▶ **DOCUMENT EXTRACT**
"""

NORTH Korea is insulated from the global economy because international trade and investment are tightly controlled by the government and owing also to multilateral sanctions. Central planning tightly regulates the financial and labour markets and the movement of people.
The country faces chronic economic problems. Industrial capital stock is depleting because of under investment, shortages of spare parts, and poor maintenance.
Large-scale military spending has pulled off resources needed for investment and civilian consumption. Industrial and power outputs have stagnated at a fraction of pre-1990 levels.
The economy has been hit by the UN Security Council’s multiple sanctions since 2006 for continuing to develop its nuclear weapons, the latest being in March this year.
Poverty is severe. The nation of 24m is one of the world’s poorest countries and it relies on foreign food aid. South Korea’s central bank estimated North Korea’s GDP at $29 billion in 2014.
The economy has experienced a rebound of sorts. South Korea’s central bank estimates that North Korea’s GDP grew about 1.3 per cent in 2012, 1.1 per cent in 2013 and 1 per cent in 2014.
It had a per-capita income of around $1,224 in 2015. The government has recently announced a five-year (2016-2020) strategy for economic development, its first since 1980s.
Both a private think tank and a Seoul government-run institution have indicated that the country will step up its economic reforms this year. But North Korea conducted its fifth nuclear test on September 9th. This shows that the international sanctions have no impact on North Korea’s ambition.
North Korea’s economy contracted for the first time in five years in 2015, when its GDP reportedly shrank 1.1 per cent. It was the first downturn since 2010 and the sharpest fall since 2007.
Almost all sectors except for construction and services suffered sharp declines, particularly mining and utilities including power and gas. The biggest recent economic setback for North Korea has come from a sharp fall in the price of coal, its main export product, and a slowdown in China, its major trading partner.
According to the Korean central bank estimates, North Korea’s international trade was down 18 per cent at $6.25 billion in 2015 — the first contraction since 2009.
But its demand for raw materials has lessened in 2015 as it moves away from manufacturing towards a more consumer-oriented economy.
Soft Chinese demand for Korean exports and sluggish growth in private consumption and fixed capital formation prompted economic activity to decelerate in the first-quarter.
However, recent data suggest that the economy shifted into a higher gear in the second-quarter. Industrial production has increased substantially and the manufacturing PMI registered mild improvement in June.
These developments suggest that Korean industries have likely left the tough times behind. The government will implement a $17 billion stimulus-package this-year to boost still sluggish economic growth and stabilise financial markets.
The 2017 budget proposal calls for a 3.7pc on-year rise with spending hitting $358bn. The focus is placed on creating more jobs and bolstering growth momentum by overhauling the economy’s structure.
But the government forecasters predict GDP to grow 2.5pc in 2016 and the following year, 2.6pc.

"""

▶ **SUPPLIED MATERIAL**
"""

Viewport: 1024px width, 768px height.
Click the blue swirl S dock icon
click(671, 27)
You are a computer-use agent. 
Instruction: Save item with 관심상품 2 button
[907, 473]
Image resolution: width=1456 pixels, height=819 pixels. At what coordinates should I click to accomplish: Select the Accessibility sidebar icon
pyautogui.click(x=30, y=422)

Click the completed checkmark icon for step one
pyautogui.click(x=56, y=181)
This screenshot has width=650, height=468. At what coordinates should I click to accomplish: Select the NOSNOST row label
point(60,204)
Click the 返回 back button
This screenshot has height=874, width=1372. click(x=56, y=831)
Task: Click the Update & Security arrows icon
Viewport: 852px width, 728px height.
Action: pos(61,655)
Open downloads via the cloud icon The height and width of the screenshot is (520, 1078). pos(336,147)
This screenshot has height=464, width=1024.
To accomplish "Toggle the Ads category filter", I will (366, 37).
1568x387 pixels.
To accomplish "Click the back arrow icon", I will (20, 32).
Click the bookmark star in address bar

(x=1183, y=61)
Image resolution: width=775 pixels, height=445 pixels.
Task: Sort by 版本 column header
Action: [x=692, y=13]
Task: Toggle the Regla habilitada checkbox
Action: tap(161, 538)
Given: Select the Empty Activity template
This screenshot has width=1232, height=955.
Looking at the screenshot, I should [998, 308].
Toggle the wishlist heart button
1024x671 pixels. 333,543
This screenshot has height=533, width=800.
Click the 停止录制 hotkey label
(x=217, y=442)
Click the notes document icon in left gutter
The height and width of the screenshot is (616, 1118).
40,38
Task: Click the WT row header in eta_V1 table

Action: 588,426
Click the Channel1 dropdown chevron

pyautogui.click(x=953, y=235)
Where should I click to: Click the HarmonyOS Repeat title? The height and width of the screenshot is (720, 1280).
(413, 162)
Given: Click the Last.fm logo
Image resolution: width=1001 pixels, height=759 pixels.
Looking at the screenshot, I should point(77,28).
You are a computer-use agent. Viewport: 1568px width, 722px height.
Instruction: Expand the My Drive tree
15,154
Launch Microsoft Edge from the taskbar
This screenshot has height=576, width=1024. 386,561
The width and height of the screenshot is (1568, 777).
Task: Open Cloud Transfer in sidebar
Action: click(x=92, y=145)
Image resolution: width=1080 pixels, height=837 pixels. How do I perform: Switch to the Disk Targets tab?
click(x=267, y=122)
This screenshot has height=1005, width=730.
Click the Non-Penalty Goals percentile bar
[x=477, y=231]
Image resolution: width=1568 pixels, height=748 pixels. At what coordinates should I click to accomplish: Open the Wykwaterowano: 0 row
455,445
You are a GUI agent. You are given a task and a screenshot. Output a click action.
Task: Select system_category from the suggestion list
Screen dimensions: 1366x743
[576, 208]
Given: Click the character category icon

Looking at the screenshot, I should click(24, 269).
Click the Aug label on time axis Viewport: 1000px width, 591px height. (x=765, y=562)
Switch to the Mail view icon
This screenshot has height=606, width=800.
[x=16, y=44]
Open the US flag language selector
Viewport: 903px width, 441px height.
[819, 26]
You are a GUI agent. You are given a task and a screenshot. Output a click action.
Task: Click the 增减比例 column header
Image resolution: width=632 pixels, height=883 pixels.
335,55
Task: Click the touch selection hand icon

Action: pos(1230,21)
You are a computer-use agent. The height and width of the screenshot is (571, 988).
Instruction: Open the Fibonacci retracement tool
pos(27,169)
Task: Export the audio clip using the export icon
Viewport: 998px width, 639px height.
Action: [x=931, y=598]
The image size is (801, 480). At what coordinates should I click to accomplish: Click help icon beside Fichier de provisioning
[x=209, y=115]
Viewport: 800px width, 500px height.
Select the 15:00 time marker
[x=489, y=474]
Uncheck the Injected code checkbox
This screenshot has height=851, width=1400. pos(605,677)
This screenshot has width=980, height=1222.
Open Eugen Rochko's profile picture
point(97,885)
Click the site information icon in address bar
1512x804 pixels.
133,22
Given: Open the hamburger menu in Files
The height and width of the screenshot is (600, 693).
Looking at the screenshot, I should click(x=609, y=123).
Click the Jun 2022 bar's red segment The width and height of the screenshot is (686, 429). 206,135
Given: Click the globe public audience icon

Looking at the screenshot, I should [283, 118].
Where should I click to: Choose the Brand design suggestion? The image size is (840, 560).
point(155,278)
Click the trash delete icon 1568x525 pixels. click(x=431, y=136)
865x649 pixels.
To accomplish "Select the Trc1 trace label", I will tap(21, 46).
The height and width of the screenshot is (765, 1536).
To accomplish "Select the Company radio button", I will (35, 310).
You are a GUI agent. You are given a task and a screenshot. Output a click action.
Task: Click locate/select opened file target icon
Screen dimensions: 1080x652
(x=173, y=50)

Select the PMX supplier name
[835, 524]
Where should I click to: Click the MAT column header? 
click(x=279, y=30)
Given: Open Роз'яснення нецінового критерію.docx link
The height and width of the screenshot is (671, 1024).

"""

▶ **THE REQUEST**
In the article on North Korea's economy, what figure does South Korea's central bank give for North Korea's GDP in 2014?

▶ **CORRECT OUTPUT**
$29 billion.